Oregon, which also passed a separate measure to legalize psilocybin in a therapeutic setting on Tuesday, becomes the first state in the U.S. to decriminalize small amounts of hard drugs, reclassifying possession of such substances as a civil violation punishable by a small fine with no jail time, effective Feb. 1, 2021.
The Drug Policy Alliance, a not-for-profit that advocates for policies that reduce the role of criminalization in regulation of drug use, welcomed the Oregon results.
“This victory shows the tide is changing and that people understand the necessity of providing people access to health services, rather than criminal consequences,” a spokesperson told Addiction Professional in an email. “It also demonstrates that all drug decriminalization is, in fact, politically viable in the United States, and so we expect a cascade of other efforts around the country centering people and public health over criminalization.”
The spokesperson noted similar efforts underway in California, Vermont and Washington, and said that the Drug Policy Alliance has released a framework for all drug decriminalization that it expects to be introduced as a standalone bill in Congress in the coming months.
Marijuana measures pass
Four states have passed recreational marijuana measures:
New Jersey has approved possession, sale and recreational use for adults over the age of 21, effective Jan. 1, 2021, however, state legislators must still pass legislation to decriminalize marijuana and establish regulations on sales and an allowable amount for individuals to possess.
South Dakota voters approved both medical and recreational marijuana use.

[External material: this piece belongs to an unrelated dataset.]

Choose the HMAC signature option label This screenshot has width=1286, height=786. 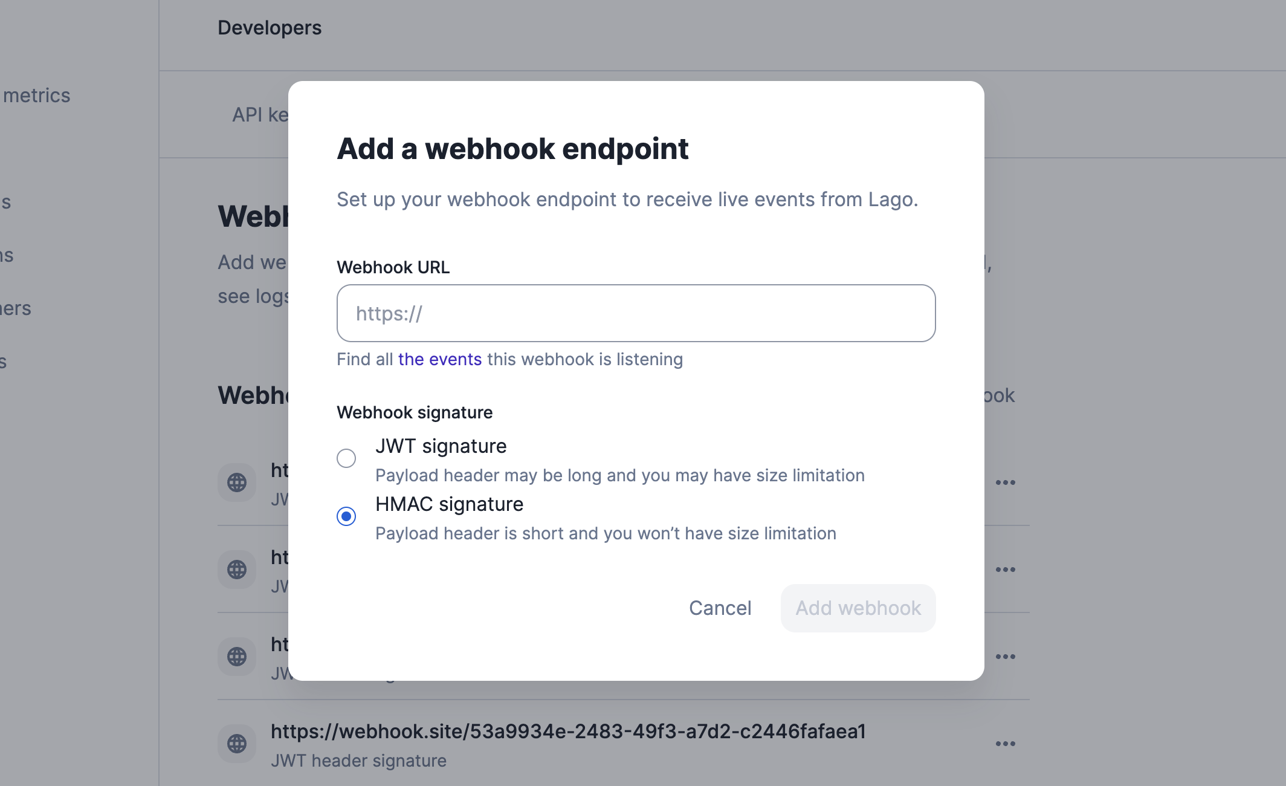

Adults at least 21 years of age will be able to possess 1 ounce, or up to 3 ounces if prescribed by a physician. The South Dakota measures are slated to go into effect on July 1, 2021.
Montana voters approved two marijuana-related bills: one that allows for possession of up to 1 ounce by adults over 21 starting Jan. 1, 2021, and a second that creates a 20% tax and allows individual counties to opt out of approving dispensaries.
Arizona, which previously had approved medical use of marijuana, will allow its dispensaries to sell to adults over the age of 21. The bill approved by Arizona voters this week creates a licensing system for sales and allow individuals to grow limited quantities at home.
Kevin Sabet, PhD, president and CEO of Smart Approaches to Marijuana, a not-for-profit advocacy group comprised of professionals in behavioral health, public health and policy who oppose “the creation and commercialization of another Big Tobacco-like industry that profits from addiction,” noted in a statement emailed to AP that the passage of the laws was not a surprise, given the significant push the measures received from companies that stand to benefit from having more states that allow recreational usage.
With results of the presidential election and several Congressional races unsettled, Sabet said: “While it is still too early to speculate on federal elections, we hope to work closely with the incoming administration and the new Congress to ensure public health and safety are considered prior to any legislation that would benefit the addiction-for-profit marijuana industry. We plan on continuing to work to educate elected officials as to the differences between legalization and decriminalization, as well as informing them on the myriad harms that have resulted in states that have commercialized marijuana.”